TASK TO CARRY OUT - Retype each record exactly; no pictures.

Saved data entries
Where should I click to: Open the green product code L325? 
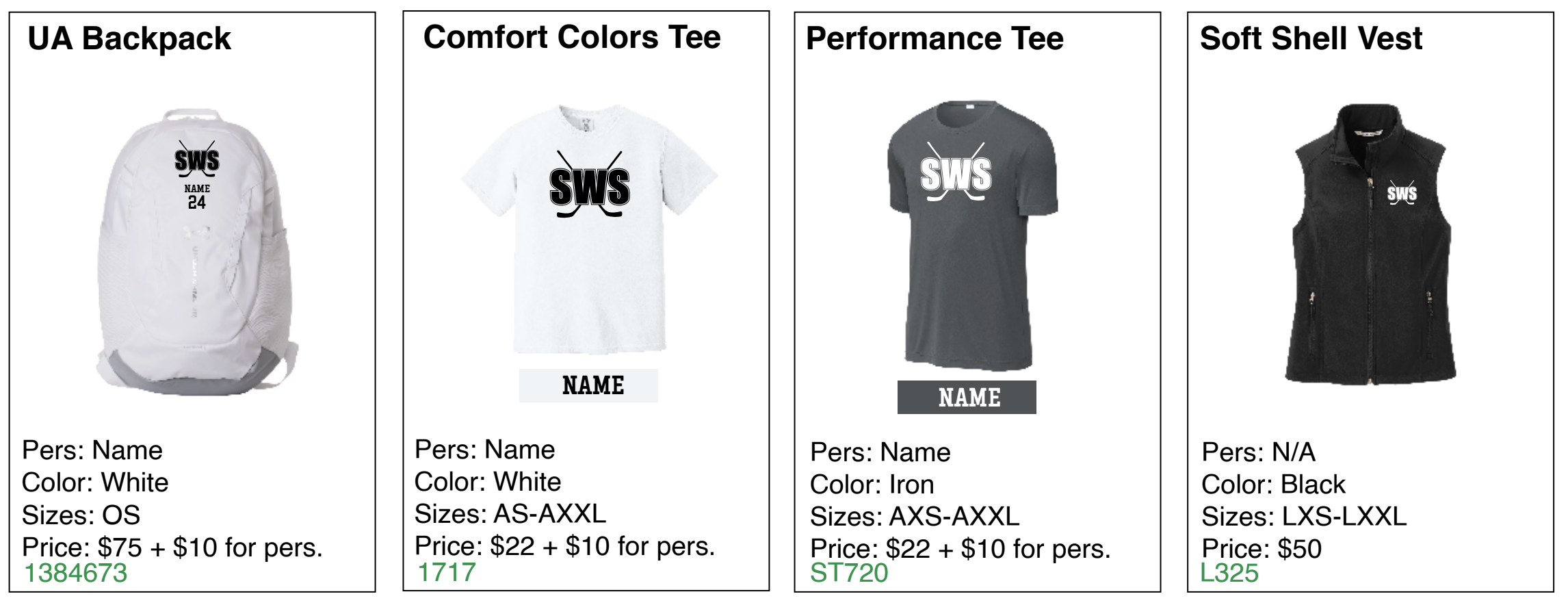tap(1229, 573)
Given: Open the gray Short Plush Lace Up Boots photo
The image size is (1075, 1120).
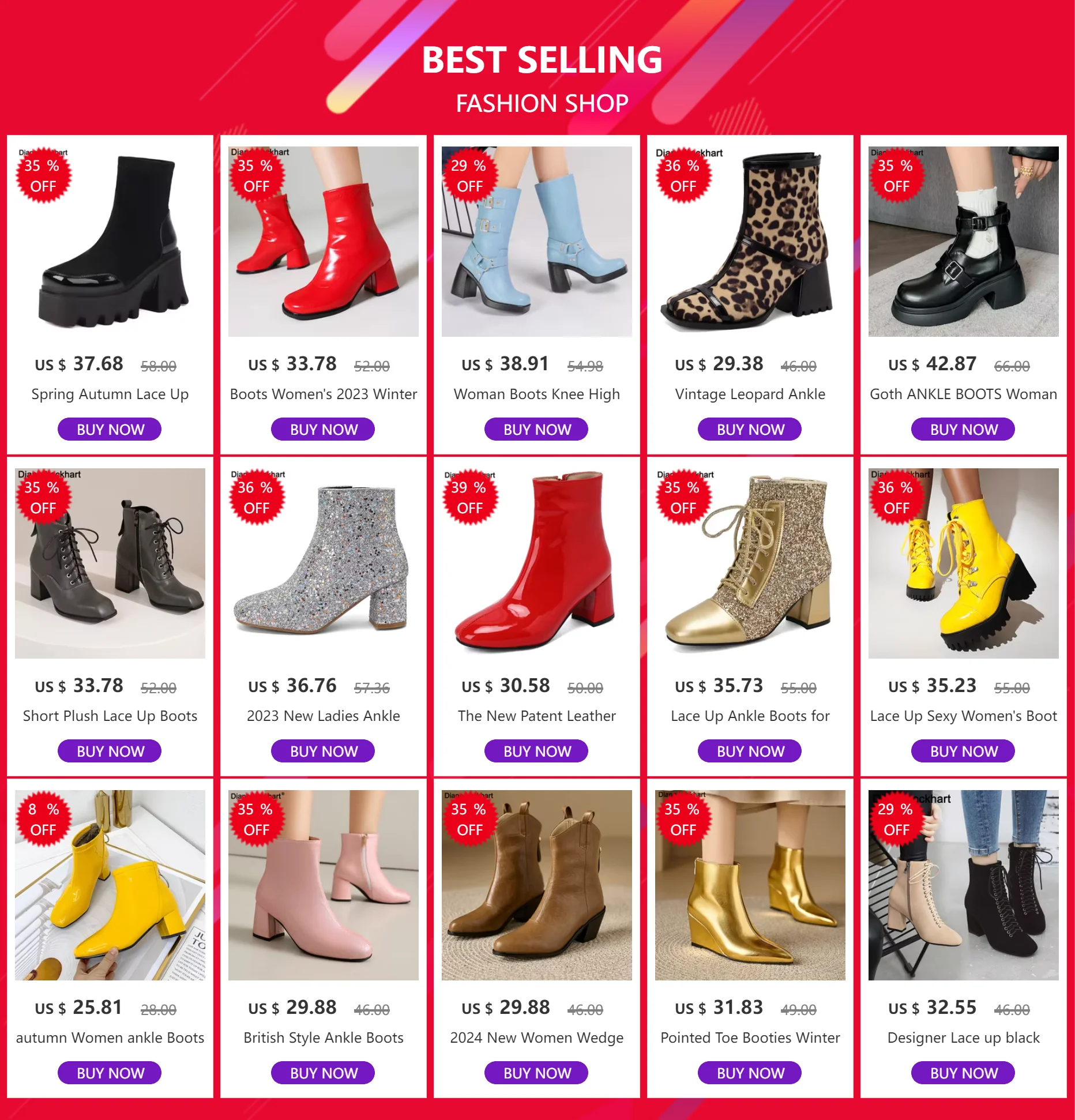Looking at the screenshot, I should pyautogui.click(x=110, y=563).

OUTPUT -
Where should I click to: Open the green product code L325? 
tap(1229, 573)
Given: Open the gray Short Plush Lace Up Boots photo
The image size is (1075, 1120).
Looking at the screenshot, I should pyautogui.click(x=110, y=563).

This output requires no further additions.